The 41-page report, written by PACE rapporteur Andreas Gross of Switzerland, is highly critical of the Russian government's handling of the investigation into Magnitsky's 2009 death in prison and calls on authorities to explain such circumstances as "the unavailability of CCTV footage of the arrival of Mr. Magnitsky to Matrosskaya Tishina prison on the day of his death" and "the existence of two different versions of the 'death report'" on Magnitsky.
But the draft stops short of recommending that European member states follow the United States' lead in enacting sanctions against Russians implicated in Magnitsky's death or in a $230 million tax fraud that Magnitsky said he discovered.
‘The Assembly considers [sanctions against individuals] a means of last resort.’
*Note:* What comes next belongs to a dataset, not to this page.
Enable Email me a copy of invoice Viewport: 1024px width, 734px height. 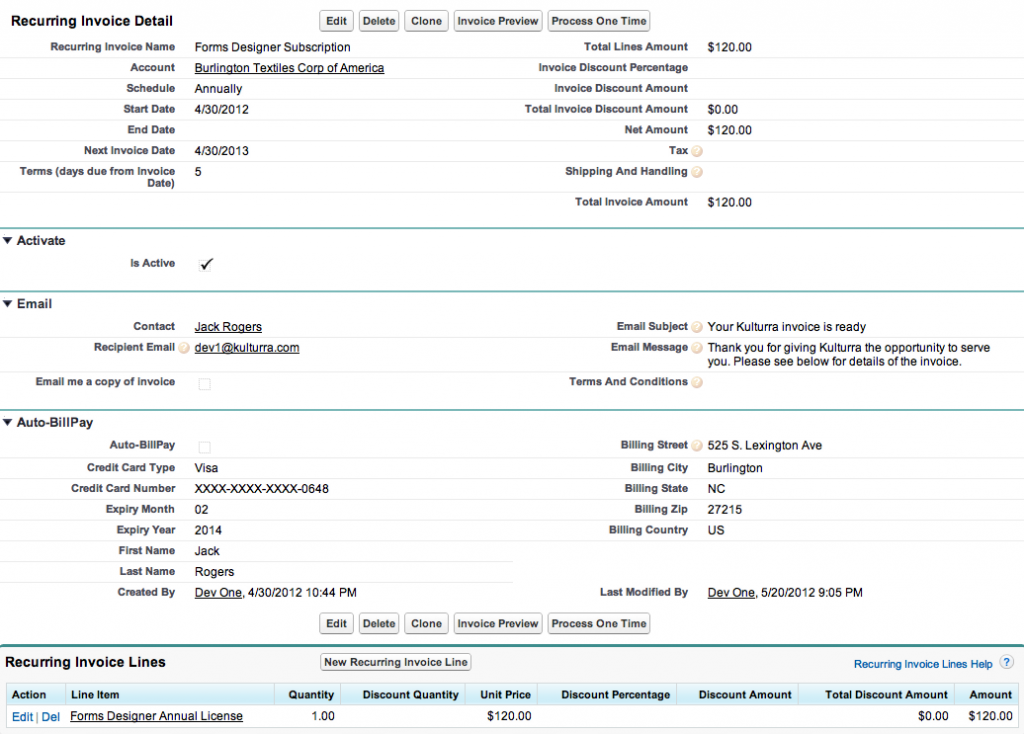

PACE report on Magnitsky case
"The Assembly invites all other member states of the Council of Europe to consider ways and means of encouraging the Russian authorities to hold to account those responsible for the death of Mr. Magnitsky and to fully investigate the crime he had denounced, in the interests of Russia and of all her hard-working and tax-paying citizens," the draft report says.
"Regarding the imposition of targeted sanctions against individuals (visa bans and account freezes …), the Assembly considers these as a means of last resort," it says.
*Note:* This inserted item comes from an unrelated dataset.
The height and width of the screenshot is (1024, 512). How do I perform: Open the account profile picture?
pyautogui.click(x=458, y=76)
The report is based on a series of fact-finding missions taken by Gross to Moscow, London, Cyprus and Bern, and describes the circumstances surrounding Magnitsky's death and the alleged $230 million tax fraud. On his trips, Gross interviewed Magnitsky's relatives, his former client William Browder — the head of Hermitage Capital and currently a co-defendant in a tax evasion trial against Magnitsky — and Russian, Cypriot and Swiss officials. The report also used newspaper articles and government documents as sources.
PACE said on its website that the assembly's human rights committee declassified the draft report with a view to receiving comments from "any interested parties," including the Russian government, ahead of a meeting to approve it in early September.
Russia's membership in the Council of Europe has been fraught in recent years, with Russian authorities accusing PACE of "Russophobic" attitudes as the assembly has criticized them on human rights issues.
The council's European Court of Human Rights is also a thorn in the side of Russia, which frequently loses judgments in cases brought there by its citizens.